Não só as cerejeiras

A mudança nas datas de floração deste ano não se limita apenas ao Japão: as flores de cerejeira que adornam o Tidal Basin na capital dos EUA, Washington, também abriram mais cedo. De acordo com o National Park Service, a data de pico de floração das cerejeiras em Washington avançou quase uma semana de 5 de abril a 31 de março.

Além disso, os efeitos da mudança climática não se limitam apenas às flores de cerejeira. “As flores de cerejeira chamam a atenção, as pessoas adoram ir vê-las, mas muitas outras plantas também estão passando por mudanças em seu ciclo de vida e podem ter uma influência ainda mais forte sobre a estabilidade de seus ecossistemas”, disse o professor Tai.

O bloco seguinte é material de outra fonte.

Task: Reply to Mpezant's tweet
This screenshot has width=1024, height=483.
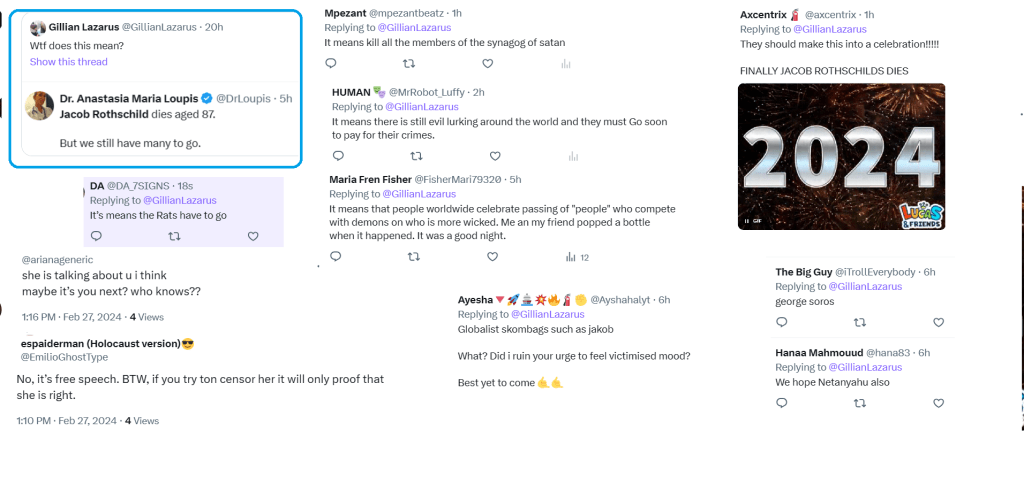Action: click(331, 63)
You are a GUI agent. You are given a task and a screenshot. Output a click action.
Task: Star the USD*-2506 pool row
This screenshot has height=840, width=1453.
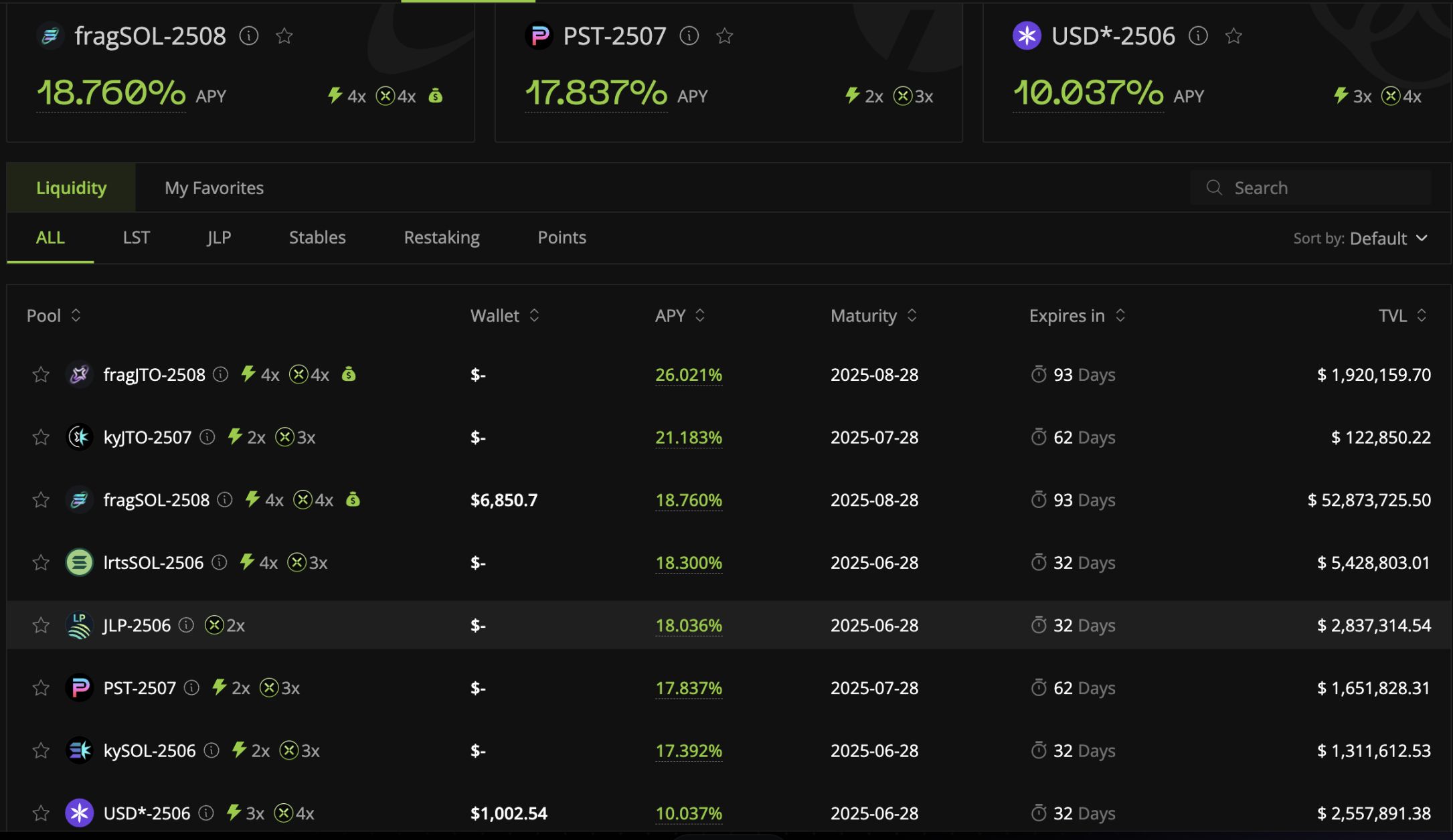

O mesmo fenômeno já está acontecendo com muitas culturas e plantas economicamente valiosas – trazendo grandes problemas para a segurança alimentar e a subsistência dos agricultores. O abastecimento de alimentos em algumas das regiões mais vulneráveis do mundo está sendo diretamente afetado por secas, falhas de safra e enxames de gafanhotos.

Em algumas regiões, os agricultores podem ser forçados a mudar os tipos de plantações que cultivam. Alguns climas ficarão muito quentes para o que está sendo plantado agora, enquanto outros climas verão mais inundações, mais neve, mais umidade no ar, o que também limitará o que pode ser cultivado.

“Os agricultores têm muito mais dificuldade em prever quando terão um ano bom e quando terão um ano ruim", acrescentou o professor Tai, de Hong Kong. “A agricultura agora é mais como uma aposta, porque a mudança climática está tornando aleatório o que acontece em nossos sistemas ecológicos”.